Anti-inflammatory effect of probiotics in patients with Blastocystis spp. infection

Probiotics are living organisms that are beneficial to the host when administered in appropriate doses. They can be bacteria or fungi and exert their function either by direct action on the gut microbiota or by affecting the intestinal barrier and local and even systemic immune responses. Several studies have reported their benefit against bacterial, viral, and parasitic infections [1]. Probiotic bacteria include Lactobacillus spp. which show a high genotypic and phenotypic variability reflecting on their biological effects and interactions. Acid tolerance, oxygen tolerance and spore formation are characters that contribute to the survival of these microbes in challenging environmental condition such as gut acidity [2]. Among lactic acid producing bacteria, Lactobacillus acidophilus is a preferred probiotic agent due to its ability to survive the exposure to bile and acidic pH. In addition, it improves lactose metabolism, produces antibiotic products, and modulates the immune response of the host [3]. Probiotic therapy has therefore been described as a valuable bio-therapeutic adjuvant to the management of some parasitic diseases such as giardiasis, amoebiasis, cryptosporidiosis, and blastocystosis [4]. Blastocystis hominis (BH) infection stands out among other parasitic agents for its ambiguous pathogenic potential and clinical spectrum. It also displays an intricate and curious relation with gut microbes, reflecting both on local gastrointestinal and systemic symptomatology [5]. While some studies report a potential role for BH in intestinal dysbiosis and hence intestinal pathology, others suggest a supportive function of the colonization by BH to intestinal homeostasis and eubiosis. These conflicting studies could be attributed to the genetic diversity of BH subtypes or the influence of BH on the composition and density of both beneficial and harmful microbiota [6].

The link between BH and inflammatory GIT conditions like inflammatory bowel disease, ulcerative colitis, and Crohn's disease is a common research focus. Several mechanisms have been proposed to explain how BH contributes to GIT inflammation. These include modulating immune signaling pathways such as nuclear factor kappa beta (NF-κB) and MAPK pathways, as well as degrading IgA and blocking NO production. Additionally, BH promotes the secretion of IL-8, a key regulator of granulocyte movement, especially neutrophils [7]. Furthermore, some BH subtypes trigger the release of pro-inflammatory cytokines such as IL-6, IL-1 beta, and TNF-α [8].

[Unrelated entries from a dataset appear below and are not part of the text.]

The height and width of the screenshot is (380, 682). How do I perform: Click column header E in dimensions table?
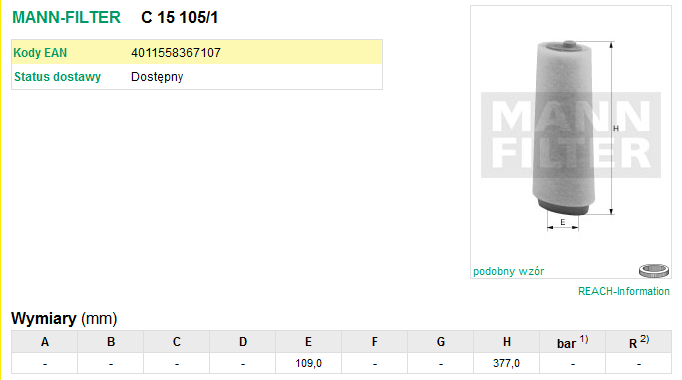308,342
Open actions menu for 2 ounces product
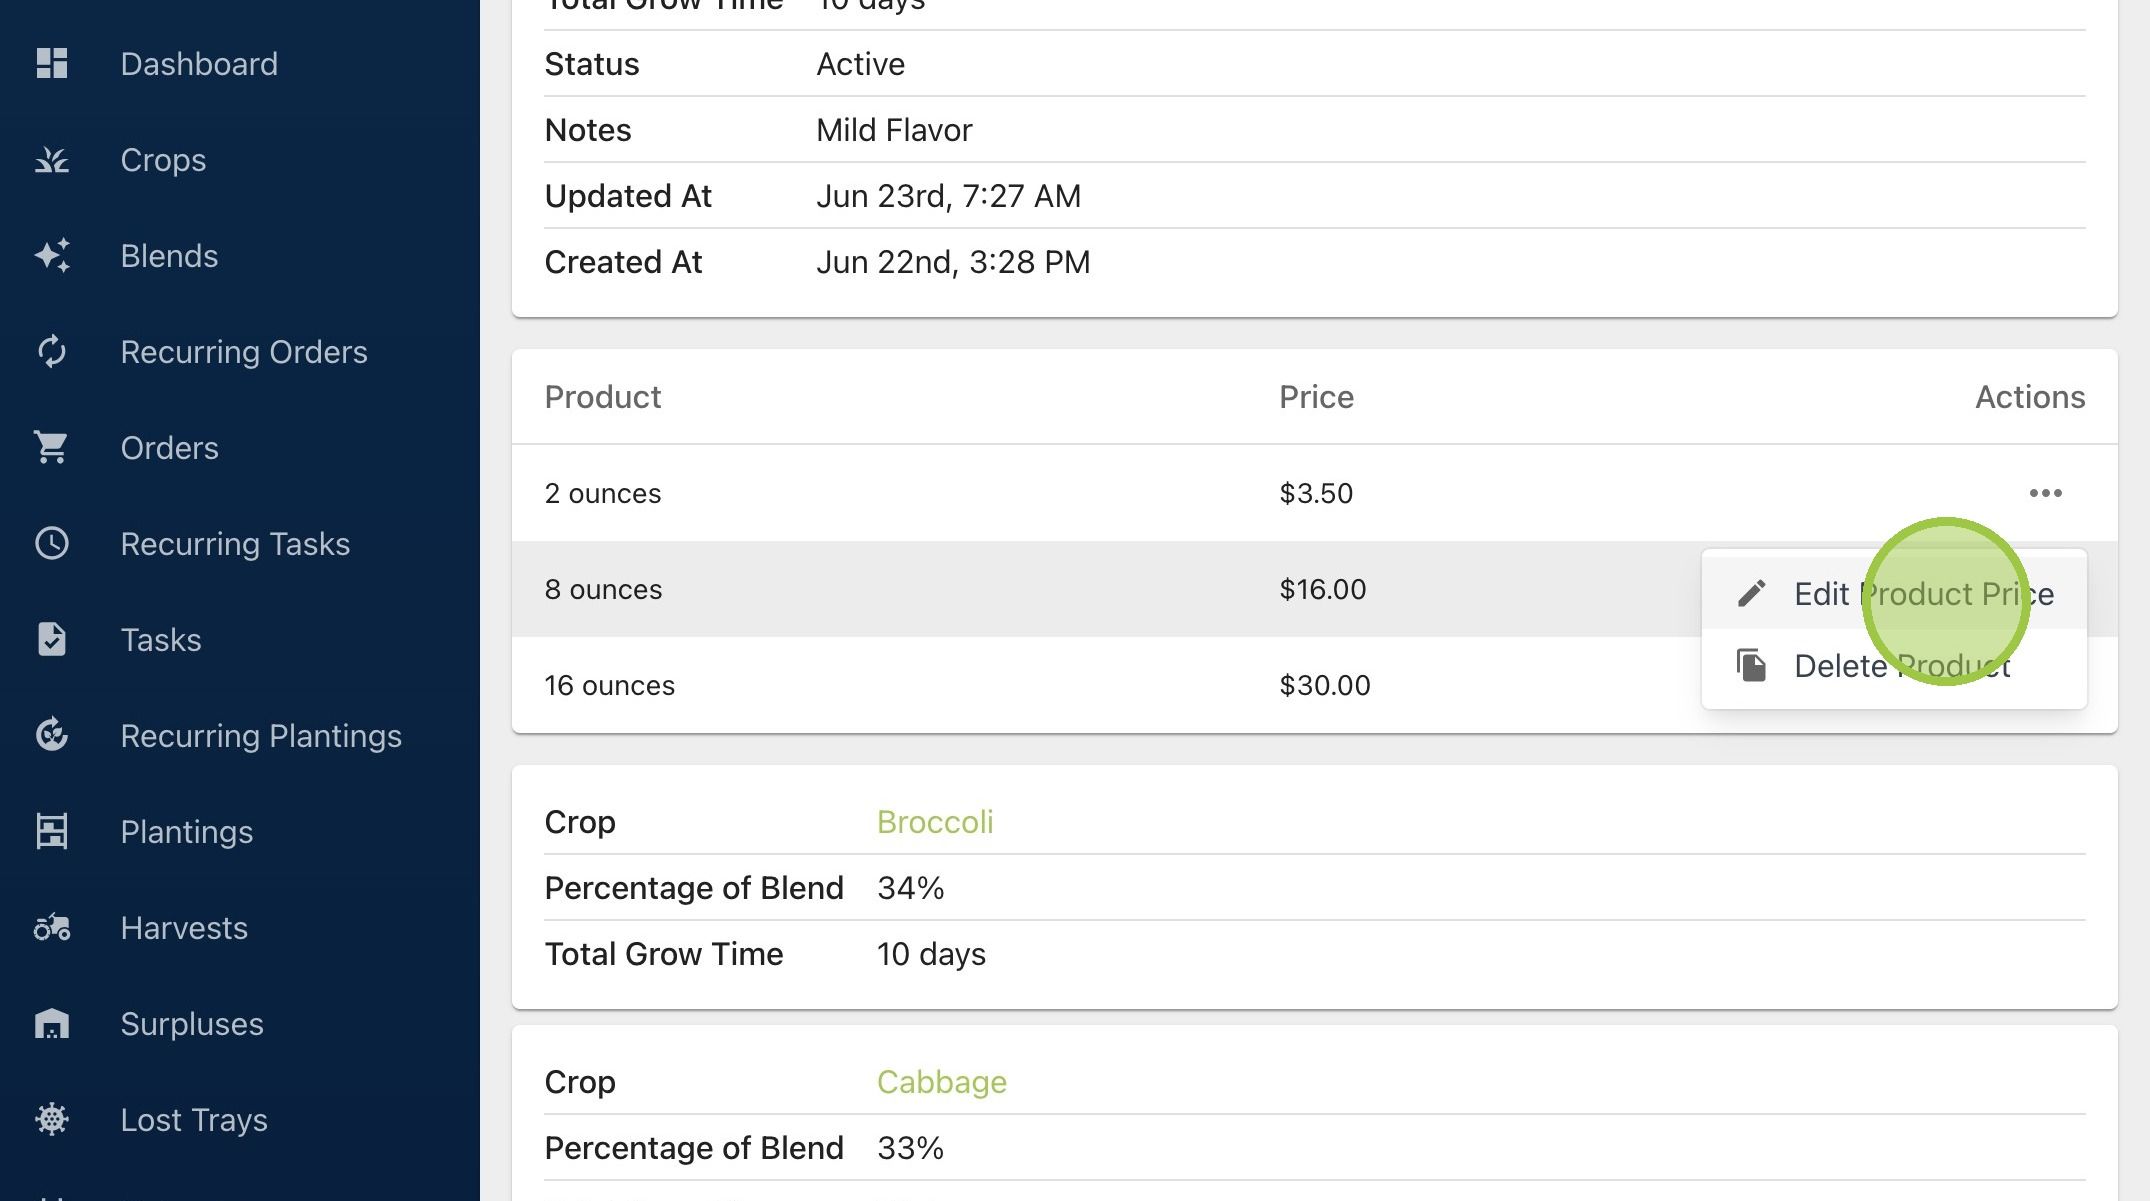The width and height of the screenshot is (2150, 1201). pos(2045,493)
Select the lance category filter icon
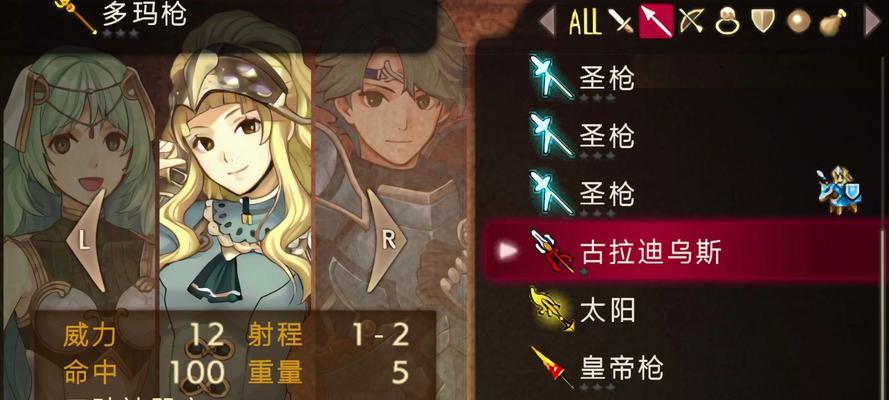Screen dimensions: 889x400 [656, 22]
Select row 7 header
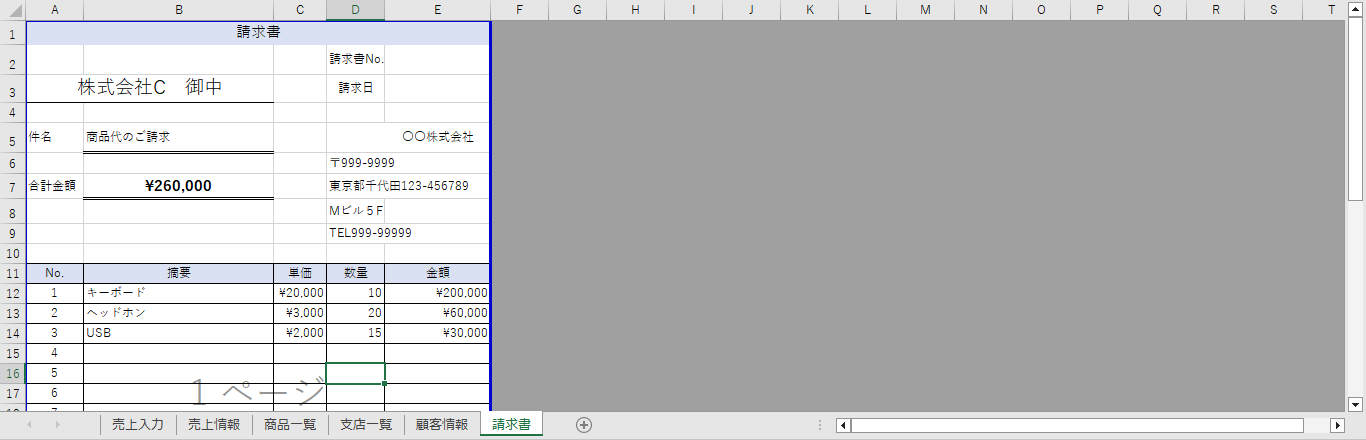This screenshot has width=1366, height=440. coord(12,186)
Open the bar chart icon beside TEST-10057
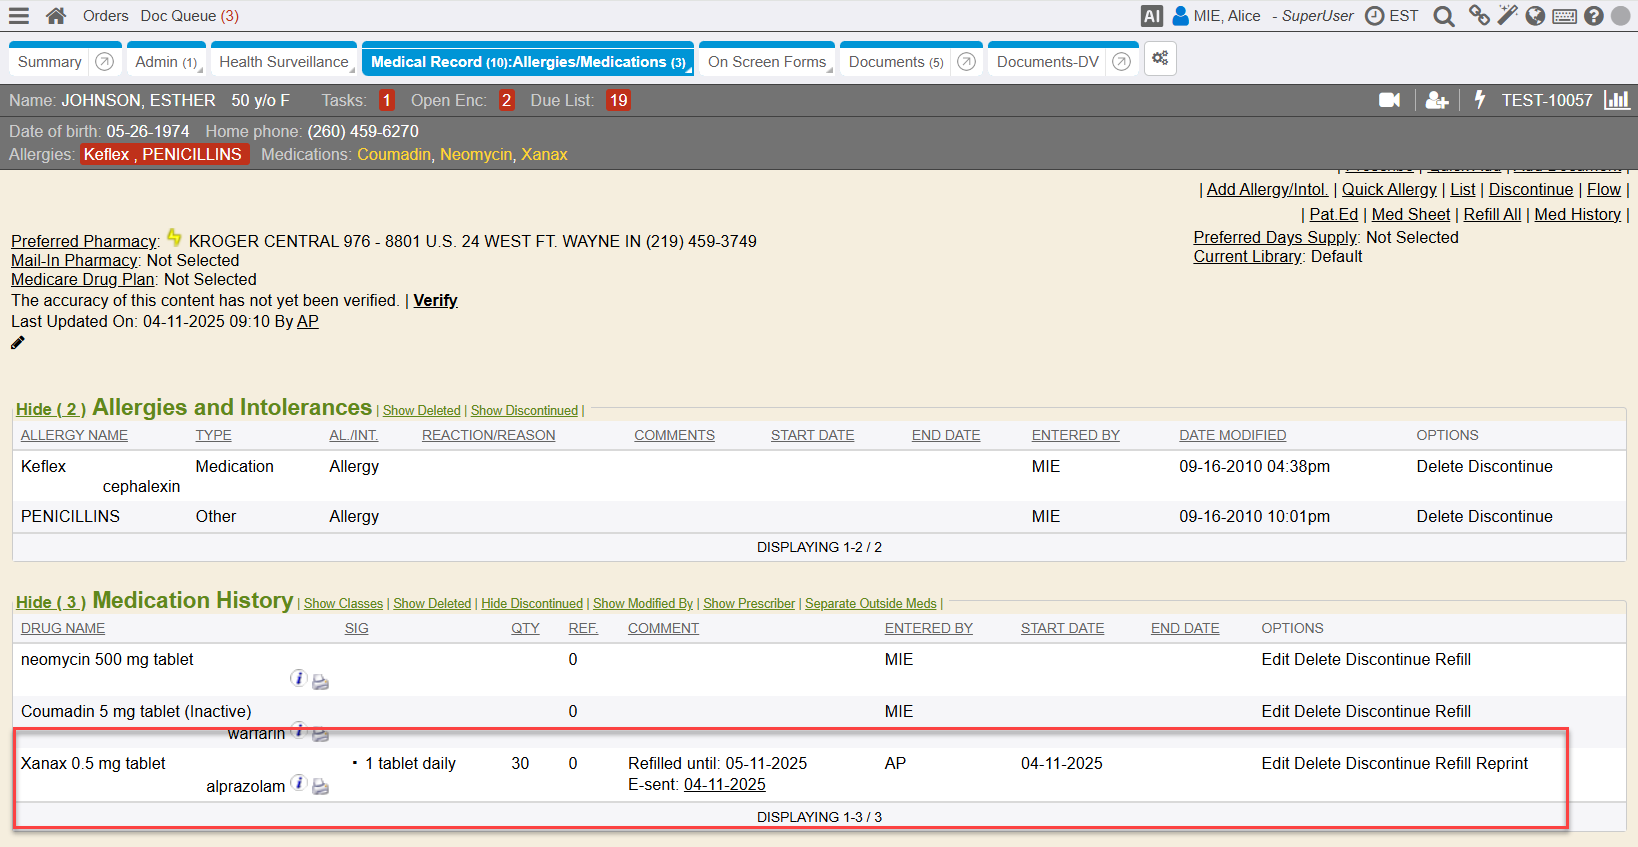 1616,100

Probiotic agents exert their anti-inflammatory effect by reversing several of the above-mentioned mechanisms. Several Lactobacillus strains are reported to induce the production of anti-inflammatory mediators and, in contrast, downregulate pro-inflammatory cytokines such as TNF-α, IL-6, and IL-1 beta. Probiotic bacteria also modulate immune signaling pathways to inhibit the expression of cyclooxygenase 2 and inducible nitric oxide synthase [9].

Inflammation of the GIT can be assessed by measuring fecal inflammation markers such as fecal calprotectin (FCP), lactoferrin, and fecal cytokines [10,11]. Fecal calprotectin (FCP) is a calcium and zinc-binding antimicrobial protein that makes up 30–60 % of neutrophilic cytosol protein content. Elevated FCP levels indicate neutrophil activation and an inflammatory response [12]. Fecal CP has been reported as an indicator of intestinal inflammation in BH infection, and its measurement can also help monitor treatment effectiveness [13,14]. Other markers of GIT inflammation during blastocystosis include pro-inflammatory cytokines such as IL-1 beta, IL-6, and TNF-α, which are increased during infection [15].

TNF-α plays discrepant roles in the GIT, where, on one hand, it is important in maintaining intestinal homeostasis, but on the other hand, it acts as an important mediator of chronic intestinal inflammatory conditions. It is secreted not only by intestinal immune cells but also by Paneth cells constitutively. Studies on mice secreting high amounts of TNF-α emphasize the interlacing correlation between TNF-α and gut microbiota in the development of intestinal inflammation, where these mice did not develop a local inflammatory response after eradication of the microbial colonization by antibiotic treatment [16]. Bacterial LPS also induces the secretion of TNF-α by immune effector cells, and TNF-α receptor mediates LPS-induced intestinal cell shedding [17].

In the current, the effect of probiotic therapy on blastocystosis was compared to conventional metronidazole therapy by estimating FCP and fecal TNF-α.